-2

Given the two tables below, each ball can have one or more colors. What would be the most efficient way to update the ball_color_mapping table when changes are made in a UI?

For example, ball_id = 1 had color_ids of 1,2,3 and after an update should only have color_id = 2.

The possible options I see:

  1. Delete all rows matching the ball_id then insert the new values.
  2. Fetch the existing color_ids, compare new vs old values and delete/insert.

Option 1 seems like the simplest but would also result in deleting and inserting if the data didn't change. Option 2 would add more operations and complexity since the data needs to be fetched then deleted based on the criteria and new values would be inserted (3 operations + logic vs 2 operations)

For others that encountered this, which option would be more efficient and are there better methods?

ball table:

ball_id name brand_id
1 tennis ball 1
2 pool ball 2
3 ping pong ball 1

ball_color_mapping table:

ball_id color_id
1 1
1 2
1 3
2 1
3 2
3 3
MCSharp
  • 1,068
  • 1
  • 14
  • 37
  • How many rows will be in each table? What are the `SELECTs` you will need to run? – Rick James Feb 06 '22 at 02:36
  • The `ball_color_mapping table` will have as many rows as there are colors associated with the `ball_id`. The `SELECT` will return the `ball_table` + all color_ids or names associated with the ids in either a string or JSON obj that can be parsed. – MCSharp Feb 22 '22 at 17:00

2 Answers2

1

I'd do it this way:

DELETE FROM ball_color_mapping WHERE ball_id = ? AND color_id NOT IN (?, ?, ?);

INSERT INTO ball_color_mapping VALUES (?, ?), ... 
ON DUPLICATE KEY UPDATE color_id=VALUES(color_id);

That handles cases where a color is removed from the set of colors for a ball, then it inserts where necessary, and does a no-op UPDATE if the color is already in the database.

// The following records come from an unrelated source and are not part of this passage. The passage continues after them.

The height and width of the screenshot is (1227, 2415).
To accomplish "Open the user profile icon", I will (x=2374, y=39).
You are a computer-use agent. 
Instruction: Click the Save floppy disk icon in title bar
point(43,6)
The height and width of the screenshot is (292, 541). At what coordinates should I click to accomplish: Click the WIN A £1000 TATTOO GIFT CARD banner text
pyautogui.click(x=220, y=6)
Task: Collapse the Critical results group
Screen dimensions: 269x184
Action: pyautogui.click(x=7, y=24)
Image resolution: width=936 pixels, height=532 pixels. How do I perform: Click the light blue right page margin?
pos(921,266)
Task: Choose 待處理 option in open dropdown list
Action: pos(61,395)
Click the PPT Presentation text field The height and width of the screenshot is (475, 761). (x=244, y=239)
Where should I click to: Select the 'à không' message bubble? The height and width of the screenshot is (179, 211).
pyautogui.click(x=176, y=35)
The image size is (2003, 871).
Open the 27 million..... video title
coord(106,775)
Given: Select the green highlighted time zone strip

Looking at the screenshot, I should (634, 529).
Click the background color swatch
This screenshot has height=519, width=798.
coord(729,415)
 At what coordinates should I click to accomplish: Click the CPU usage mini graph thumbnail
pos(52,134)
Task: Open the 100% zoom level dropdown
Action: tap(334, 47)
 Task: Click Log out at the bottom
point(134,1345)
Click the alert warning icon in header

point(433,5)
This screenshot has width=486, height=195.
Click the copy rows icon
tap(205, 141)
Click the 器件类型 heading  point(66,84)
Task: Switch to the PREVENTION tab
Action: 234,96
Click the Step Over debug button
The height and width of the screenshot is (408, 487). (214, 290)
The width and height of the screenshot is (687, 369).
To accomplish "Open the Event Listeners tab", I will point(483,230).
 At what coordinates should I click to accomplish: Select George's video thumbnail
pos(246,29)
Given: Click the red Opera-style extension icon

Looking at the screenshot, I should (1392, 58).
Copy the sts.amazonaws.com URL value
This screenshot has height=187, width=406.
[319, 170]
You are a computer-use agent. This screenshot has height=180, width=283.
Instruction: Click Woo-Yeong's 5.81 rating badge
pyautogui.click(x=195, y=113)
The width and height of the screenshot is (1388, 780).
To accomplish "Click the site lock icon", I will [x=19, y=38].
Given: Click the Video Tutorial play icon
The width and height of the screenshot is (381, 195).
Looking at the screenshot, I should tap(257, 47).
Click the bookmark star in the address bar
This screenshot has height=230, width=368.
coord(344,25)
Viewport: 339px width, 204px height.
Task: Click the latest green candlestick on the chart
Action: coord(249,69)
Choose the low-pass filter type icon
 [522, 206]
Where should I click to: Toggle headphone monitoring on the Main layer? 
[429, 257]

This assumes the pair of columns in ball_color_mapping is its primary key, to trigger the ON DUPLICATE clause.

Bill Karwin
  • 538,548
  • 86
  • 673
  • 828
  • The `VALUES` function in `ON DUPLICATE KEY UPDATE color_id=VALUES(color_id)` is deprecated and should be updated to the newer structure: https://stackoverflow.com/questions/63609570/mysql-values-function-is-deprecated – MCSharp Feb 04 '22 at 15:57
-1

Somewhere you have a mapping between color_id and color? I would consider getting rid of that. Unless there is some unspoken reason for that 'normalization', I suggest that it is "over-normalization".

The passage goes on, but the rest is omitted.